2022-07-12 02:20:56

by Li Huafei

[permalink] [raw]
Subject: [PATCH 3/5] ARM: stacktrace: Allow stack trace saving for non-current tasks

The current ARM implementation of save_stack_trace_tsk() does not allow
saving stack trace for non-current tasks, which may limit the scenarios
in which stack_trace_save_tsk() can be used. Like other architectures,
or like ARM's unwind_backtrace(), we can leave it up to the caller to
ensure that the task that needs to be unwound is not running.

Signed-off-by: Li Huafei <[email protected]>
---
arch/arm/kernel/stacktrace.c | 10 +---------
1 file changed, 1 insertion(+), 9 deletions(-)

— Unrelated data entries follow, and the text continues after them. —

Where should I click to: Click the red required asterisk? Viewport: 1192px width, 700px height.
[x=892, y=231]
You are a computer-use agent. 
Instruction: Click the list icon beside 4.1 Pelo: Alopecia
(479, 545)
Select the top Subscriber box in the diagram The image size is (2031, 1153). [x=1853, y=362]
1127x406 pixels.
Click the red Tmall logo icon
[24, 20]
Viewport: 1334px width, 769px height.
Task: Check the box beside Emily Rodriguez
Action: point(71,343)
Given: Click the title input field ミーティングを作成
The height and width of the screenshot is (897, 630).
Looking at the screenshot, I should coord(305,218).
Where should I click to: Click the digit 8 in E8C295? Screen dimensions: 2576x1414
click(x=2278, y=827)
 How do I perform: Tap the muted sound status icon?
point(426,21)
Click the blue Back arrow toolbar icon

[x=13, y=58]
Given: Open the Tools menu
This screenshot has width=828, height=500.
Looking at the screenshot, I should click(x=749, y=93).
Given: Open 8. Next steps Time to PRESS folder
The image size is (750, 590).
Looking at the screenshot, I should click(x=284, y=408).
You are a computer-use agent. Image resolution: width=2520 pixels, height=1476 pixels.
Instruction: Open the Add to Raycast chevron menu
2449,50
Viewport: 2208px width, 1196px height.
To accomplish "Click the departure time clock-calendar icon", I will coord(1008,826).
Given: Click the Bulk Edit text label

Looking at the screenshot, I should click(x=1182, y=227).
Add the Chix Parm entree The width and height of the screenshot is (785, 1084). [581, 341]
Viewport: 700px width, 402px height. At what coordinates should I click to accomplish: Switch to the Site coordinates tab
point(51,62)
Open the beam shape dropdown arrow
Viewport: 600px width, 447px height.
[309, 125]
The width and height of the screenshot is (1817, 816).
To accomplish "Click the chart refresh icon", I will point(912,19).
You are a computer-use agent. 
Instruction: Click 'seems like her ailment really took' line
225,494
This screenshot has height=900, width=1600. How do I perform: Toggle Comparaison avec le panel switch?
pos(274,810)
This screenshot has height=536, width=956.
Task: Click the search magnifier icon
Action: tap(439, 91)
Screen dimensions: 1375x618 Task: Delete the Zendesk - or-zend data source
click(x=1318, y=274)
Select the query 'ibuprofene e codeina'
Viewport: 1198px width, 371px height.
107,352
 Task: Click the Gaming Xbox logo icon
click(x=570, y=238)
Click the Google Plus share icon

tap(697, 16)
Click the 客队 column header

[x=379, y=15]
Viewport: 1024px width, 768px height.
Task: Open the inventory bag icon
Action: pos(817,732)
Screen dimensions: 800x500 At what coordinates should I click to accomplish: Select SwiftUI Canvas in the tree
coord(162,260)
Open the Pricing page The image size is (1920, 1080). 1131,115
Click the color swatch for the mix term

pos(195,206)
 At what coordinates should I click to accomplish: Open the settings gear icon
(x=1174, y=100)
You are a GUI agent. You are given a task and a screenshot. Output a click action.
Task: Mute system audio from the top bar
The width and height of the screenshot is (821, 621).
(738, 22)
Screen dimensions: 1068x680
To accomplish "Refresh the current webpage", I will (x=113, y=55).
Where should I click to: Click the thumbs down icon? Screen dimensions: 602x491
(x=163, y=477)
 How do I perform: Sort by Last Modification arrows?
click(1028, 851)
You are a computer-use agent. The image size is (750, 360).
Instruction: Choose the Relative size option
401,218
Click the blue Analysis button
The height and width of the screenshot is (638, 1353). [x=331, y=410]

diff --git a/arch/arm/kernel/stacktrace.c b/arch/arm/kernel/stacktrace.c
index 3acf51ee46bb..836420c00938 100644
--- a/arch/arm/kernel/stacktrace.c
+++ b/arch/arm/kernel/stacktrace.c
@@ -171,19 +171,11 @@ static noinline void __save_stack_trace(struct task_struct *tsk,
data.no_sched_functions = nosched;

if (tsk != current) {
-#ifdef CONFIG_SMP
- /*
- * What guarantees do we have here that 'tsk' is not
- * running on another CPU? For now, ignore it as we
- * can't guarantee we won't explode.
- */
- return;
-#else
+ /* task blocked in __switch_to */
frame.fp = thread_saved_fp(tsk);
frame.sp = thread_saved_sp(tsk);
frame.lr = 0; /* recovered from the stack */
frame.pc = thread_saved_pc(tsk);
-#endif
} else {
/* We don't want this function nor the caller */
data.skip += 2;
--
2.17.1


2022-07-18 09:15:32

by Linus Walleij

[permalink] [raw]
Subject: Re: [PATCH 3/5] ARM: stacktrace: Allow stack trace saving for non-current tasks

On Tue, Jul 12, 2022 at 4:18 AM Li Huafei <[email protected]> wrote:

> The current ARM implementation of save_stack_trace_tsk() does not allow
> saving stack trace for non-current tasks, which may limit the scenarios
> in which stack_trace_save_tsk() can be used. Like other architectures,
> or like ARM's unwind_backtrace(), we can leave it up to the caller to
> ensure that the task that needs to be unwound is not running.
>
> Signed-off-by: Li Huafei <[email protected]>

That sounds good, but:

> if (tsk != current) {
> -#ifdef CONFIG_SMP
> - /*
> - * What guarantees do we have here that 'tsk' is not
> - * running on another CPU? For now, ignore it as we
> - * can't guarantee we won't explode.
> - */
> - return;
> -#else
> + /* task blocked in __switch_to */

The commit text is not consistent with the comment you are removing.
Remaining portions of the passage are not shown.